Data —
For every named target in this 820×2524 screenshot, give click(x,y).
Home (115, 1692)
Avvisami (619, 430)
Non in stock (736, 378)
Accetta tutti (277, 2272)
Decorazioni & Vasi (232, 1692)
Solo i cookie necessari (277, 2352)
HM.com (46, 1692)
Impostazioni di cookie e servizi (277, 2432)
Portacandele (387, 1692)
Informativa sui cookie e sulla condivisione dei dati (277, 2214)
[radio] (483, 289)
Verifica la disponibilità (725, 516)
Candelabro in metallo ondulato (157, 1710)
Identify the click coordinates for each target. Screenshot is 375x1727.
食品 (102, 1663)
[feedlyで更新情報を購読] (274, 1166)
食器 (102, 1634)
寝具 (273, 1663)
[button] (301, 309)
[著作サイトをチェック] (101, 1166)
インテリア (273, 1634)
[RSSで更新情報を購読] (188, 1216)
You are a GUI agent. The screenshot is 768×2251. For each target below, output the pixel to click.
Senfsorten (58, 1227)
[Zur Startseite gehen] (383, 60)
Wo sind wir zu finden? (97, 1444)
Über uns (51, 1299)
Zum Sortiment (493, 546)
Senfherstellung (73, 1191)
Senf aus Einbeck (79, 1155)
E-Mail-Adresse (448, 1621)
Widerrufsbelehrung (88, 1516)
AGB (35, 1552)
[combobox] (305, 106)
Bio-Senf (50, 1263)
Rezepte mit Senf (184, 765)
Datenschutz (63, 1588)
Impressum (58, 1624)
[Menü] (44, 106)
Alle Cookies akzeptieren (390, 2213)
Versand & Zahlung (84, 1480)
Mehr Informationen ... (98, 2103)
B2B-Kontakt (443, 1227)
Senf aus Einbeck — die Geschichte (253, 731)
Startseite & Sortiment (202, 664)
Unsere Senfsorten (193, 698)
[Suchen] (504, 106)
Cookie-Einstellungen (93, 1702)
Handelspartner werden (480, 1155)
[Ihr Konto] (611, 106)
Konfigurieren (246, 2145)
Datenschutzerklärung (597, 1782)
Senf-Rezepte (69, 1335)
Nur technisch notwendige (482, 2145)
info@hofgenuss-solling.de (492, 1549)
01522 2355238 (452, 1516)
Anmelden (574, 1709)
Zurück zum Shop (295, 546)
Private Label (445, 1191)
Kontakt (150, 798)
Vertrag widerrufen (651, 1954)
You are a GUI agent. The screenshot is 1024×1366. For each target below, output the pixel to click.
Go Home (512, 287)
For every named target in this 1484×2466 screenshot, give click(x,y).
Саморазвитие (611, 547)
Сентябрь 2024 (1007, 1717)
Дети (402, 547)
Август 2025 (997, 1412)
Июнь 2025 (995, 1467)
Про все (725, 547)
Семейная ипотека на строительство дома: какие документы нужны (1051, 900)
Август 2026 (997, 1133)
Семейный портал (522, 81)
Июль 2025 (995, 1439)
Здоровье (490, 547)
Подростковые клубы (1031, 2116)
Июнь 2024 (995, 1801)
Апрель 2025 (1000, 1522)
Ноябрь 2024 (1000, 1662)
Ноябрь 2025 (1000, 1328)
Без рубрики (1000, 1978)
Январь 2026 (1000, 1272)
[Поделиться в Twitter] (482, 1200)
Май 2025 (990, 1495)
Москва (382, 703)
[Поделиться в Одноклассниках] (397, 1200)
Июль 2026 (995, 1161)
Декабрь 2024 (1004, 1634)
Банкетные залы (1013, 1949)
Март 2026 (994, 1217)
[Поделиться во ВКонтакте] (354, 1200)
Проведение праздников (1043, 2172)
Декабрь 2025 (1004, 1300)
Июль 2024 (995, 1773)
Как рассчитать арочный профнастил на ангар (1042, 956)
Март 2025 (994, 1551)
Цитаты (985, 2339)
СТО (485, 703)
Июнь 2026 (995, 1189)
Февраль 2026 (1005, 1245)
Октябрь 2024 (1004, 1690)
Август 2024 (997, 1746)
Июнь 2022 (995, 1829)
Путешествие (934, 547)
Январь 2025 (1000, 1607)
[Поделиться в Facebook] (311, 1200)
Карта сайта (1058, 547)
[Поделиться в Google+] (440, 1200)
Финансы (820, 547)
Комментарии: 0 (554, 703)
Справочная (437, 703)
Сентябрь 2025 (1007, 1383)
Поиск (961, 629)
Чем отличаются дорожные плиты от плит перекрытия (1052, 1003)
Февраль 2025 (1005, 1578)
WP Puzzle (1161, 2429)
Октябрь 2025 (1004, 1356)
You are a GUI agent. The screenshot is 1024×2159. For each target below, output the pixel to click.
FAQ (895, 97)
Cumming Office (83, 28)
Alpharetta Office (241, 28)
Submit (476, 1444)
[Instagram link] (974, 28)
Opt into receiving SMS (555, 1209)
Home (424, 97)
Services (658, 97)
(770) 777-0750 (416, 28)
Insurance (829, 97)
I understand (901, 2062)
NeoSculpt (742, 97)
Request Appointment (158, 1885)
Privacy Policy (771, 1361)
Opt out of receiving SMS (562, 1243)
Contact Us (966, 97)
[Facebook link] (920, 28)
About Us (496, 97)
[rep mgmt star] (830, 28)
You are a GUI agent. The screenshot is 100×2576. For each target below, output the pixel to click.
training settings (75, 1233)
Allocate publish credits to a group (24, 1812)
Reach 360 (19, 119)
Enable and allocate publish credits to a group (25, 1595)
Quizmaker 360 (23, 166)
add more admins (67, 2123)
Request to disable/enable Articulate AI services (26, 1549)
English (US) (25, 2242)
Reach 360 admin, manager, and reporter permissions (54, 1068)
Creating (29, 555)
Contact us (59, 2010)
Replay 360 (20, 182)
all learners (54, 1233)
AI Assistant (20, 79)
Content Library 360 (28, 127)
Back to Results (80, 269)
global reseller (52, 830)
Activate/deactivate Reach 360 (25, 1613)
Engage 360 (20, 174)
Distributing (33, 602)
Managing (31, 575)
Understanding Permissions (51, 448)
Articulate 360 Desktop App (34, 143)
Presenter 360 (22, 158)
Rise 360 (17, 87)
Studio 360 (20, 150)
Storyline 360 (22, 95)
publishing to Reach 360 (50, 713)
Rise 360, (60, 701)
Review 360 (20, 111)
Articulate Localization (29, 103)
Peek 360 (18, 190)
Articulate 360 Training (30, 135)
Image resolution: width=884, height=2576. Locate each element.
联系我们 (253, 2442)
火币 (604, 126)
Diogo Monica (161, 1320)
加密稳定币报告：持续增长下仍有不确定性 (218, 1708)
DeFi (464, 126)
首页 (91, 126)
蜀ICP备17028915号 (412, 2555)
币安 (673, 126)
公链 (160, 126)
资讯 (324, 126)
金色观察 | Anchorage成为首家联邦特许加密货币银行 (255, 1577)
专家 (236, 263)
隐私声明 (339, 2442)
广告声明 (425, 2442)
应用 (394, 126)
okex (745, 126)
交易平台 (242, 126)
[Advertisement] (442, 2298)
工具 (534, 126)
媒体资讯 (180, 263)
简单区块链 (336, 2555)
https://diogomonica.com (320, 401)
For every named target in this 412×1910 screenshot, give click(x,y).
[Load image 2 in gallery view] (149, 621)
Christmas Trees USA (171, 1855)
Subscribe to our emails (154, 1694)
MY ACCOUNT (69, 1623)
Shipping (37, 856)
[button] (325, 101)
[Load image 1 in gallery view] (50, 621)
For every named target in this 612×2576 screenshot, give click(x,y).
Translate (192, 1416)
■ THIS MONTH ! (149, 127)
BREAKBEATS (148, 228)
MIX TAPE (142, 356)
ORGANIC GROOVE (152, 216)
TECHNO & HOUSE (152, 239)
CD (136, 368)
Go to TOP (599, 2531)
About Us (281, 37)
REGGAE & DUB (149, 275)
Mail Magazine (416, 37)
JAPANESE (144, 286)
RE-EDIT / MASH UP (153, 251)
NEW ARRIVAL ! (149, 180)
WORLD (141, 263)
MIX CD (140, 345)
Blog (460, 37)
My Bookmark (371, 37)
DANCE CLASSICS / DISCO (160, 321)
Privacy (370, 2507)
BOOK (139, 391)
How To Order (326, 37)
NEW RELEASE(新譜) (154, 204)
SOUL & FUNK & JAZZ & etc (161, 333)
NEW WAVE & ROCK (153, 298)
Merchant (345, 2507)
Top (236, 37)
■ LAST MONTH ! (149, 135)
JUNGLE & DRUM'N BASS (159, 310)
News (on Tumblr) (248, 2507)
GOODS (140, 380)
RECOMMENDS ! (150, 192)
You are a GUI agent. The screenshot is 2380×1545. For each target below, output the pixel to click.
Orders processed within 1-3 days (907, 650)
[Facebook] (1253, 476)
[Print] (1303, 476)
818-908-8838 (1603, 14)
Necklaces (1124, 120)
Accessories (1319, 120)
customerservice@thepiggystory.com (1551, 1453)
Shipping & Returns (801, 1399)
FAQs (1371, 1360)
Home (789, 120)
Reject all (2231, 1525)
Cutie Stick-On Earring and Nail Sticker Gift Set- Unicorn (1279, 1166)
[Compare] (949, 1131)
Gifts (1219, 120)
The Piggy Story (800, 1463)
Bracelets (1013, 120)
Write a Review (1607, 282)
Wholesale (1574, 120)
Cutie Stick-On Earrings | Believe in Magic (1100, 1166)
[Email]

Task instructions — The answer should be nothing but the number of lines above that contain "below".

Solved problem — 5